Because the UPREIT structure links two entities in the operation of a single business enterprise, the acquisition of Summit’s operations and assets cannot be achieved without separate but related transactions being consummated at the Summit — level and the Summit LP — level. There would, in fact, be no business rationale for conducting the exchange offer in the absence of Camden’s acquisition by merger of Summit. As a result, Summit’s role in the exchange offer can only be properly understood when viewed against the backdrop of the overall transaction. When Summit merges with and into Camden Summit, Inc. (“Camden Summit”), a wholly owned subsidiary of Camden, it will in effect be transferring all of its general partner and limited partnership interests to Camden Summit by operation of law and Camden Summit will become the general partner and a limited partner of Summit LP from and after the closing.
In light of the UPREIT structure, the exchange offer is conditioned on the merger of Summit and Camden Summit being consummated and is anticipated to close immediately following the closing of the merger. As a result of the timing of the two transactions, the payment of cash in settlement of any hypothetical election by Summit (were it to be offered an opportunity to participate in the exchange offer) would be made to Camden Summit, as successor to Summit in the merger that closed immediately before the exchange offer closes. As disclosed in the Schedule TO-I, the funds used for closing the exchange offer will come from a financing arrangement entered into by Camden, the parent of Camden Summit. As a substantive matter, therefore, Camden would have paid itself in a transaction with no economic purpose or independent business rationale. No independent third party securityholder would ever receive these funds or have any rights to these funds. Accordingly, in the context of the overall transaction structure, Summit should not be viewed as an independent holder of partnership units being discriminated against in the exchange offer and thus does not require the protection of Rule 13e-4(f)(8)(i).

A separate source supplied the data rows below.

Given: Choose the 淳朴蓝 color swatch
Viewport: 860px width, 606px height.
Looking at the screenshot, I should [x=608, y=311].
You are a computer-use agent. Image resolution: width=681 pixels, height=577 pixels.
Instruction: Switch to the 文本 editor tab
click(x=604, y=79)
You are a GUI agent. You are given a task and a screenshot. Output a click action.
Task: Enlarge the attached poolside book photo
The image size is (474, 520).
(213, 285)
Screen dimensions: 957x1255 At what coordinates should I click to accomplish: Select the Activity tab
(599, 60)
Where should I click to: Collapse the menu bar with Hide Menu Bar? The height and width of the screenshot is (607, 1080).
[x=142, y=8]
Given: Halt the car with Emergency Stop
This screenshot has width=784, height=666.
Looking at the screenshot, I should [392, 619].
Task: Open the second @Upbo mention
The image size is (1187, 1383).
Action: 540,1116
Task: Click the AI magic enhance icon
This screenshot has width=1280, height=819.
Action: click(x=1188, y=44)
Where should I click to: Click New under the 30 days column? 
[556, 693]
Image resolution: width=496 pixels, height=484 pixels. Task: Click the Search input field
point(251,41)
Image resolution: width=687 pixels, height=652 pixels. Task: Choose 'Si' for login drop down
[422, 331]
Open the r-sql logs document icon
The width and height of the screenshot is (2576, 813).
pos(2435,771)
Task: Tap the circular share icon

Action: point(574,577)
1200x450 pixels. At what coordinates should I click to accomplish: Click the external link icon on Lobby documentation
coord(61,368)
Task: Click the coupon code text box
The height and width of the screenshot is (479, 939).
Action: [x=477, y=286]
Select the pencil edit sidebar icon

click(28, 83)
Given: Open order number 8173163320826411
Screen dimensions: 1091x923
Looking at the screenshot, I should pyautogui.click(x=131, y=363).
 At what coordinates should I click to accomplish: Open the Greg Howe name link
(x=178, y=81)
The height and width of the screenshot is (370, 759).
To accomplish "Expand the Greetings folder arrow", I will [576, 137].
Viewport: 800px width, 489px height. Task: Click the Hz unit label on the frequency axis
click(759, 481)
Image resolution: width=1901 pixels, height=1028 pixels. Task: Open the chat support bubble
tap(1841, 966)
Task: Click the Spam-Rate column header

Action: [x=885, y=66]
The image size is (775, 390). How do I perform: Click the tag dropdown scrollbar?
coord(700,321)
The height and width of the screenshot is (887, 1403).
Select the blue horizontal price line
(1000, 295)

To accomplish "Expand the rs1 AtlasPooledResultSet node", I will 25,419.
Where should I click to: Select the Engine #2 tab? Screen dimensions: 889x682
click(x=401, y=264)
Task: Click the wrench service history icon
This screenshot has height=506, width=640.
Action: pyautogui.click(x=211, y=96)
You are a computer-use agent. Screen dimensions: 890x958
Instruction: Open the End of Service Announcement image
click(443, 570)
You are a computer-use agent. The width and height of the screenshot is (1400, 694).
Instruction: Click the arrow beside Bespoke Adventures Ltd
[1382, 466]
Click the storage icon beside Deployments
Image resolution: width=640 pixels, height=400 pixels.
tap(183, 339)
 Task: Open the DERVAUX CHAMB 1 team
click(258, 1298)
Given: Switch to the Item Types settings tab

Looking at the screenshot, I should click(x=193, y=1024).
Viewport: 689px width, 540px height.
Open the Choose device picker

Without the protection of the all-holders and best-price provisions of Rule 13e-4(f)(8)(i), discriminatory tender offers could be effected by extending the offers to some securityholders but not others or by making offers to securityholders at varying prices. The exchange offer has been structured in compliance with Rule 13e-4(f)(8)(i) so that all outside limited partners have the opportunity to participate in the exchange offer on the same terms. The extension of this opportunity to Summit would have no substantive effect on the terms already offered to these outside limited partners and the exclusion of Summit from the exchange offer in no way precludes any outside limited partner from the same rights in the exchange offer as any other outside limited partner or adversely impacts the consideration being offered to such limited partner. Accordingly, Summit LP and Camden respectfully submit that inclusion of Summit in the exchange offer is not necessary in order to protect the outside limited partners to whom the exchange offer is addressed.
A Warning About Forward-Looking Statements, page 42
7. | The Private Securities Litigation Reform Act of 1995, by its terms, does not apply in connection with forward-looking statements made in the context of a tender offer. Please revise. |
RESPONSE NO. 7:
In response to the Staff’s comment, disclosure has been added in Amendment No. 1 under Item 11.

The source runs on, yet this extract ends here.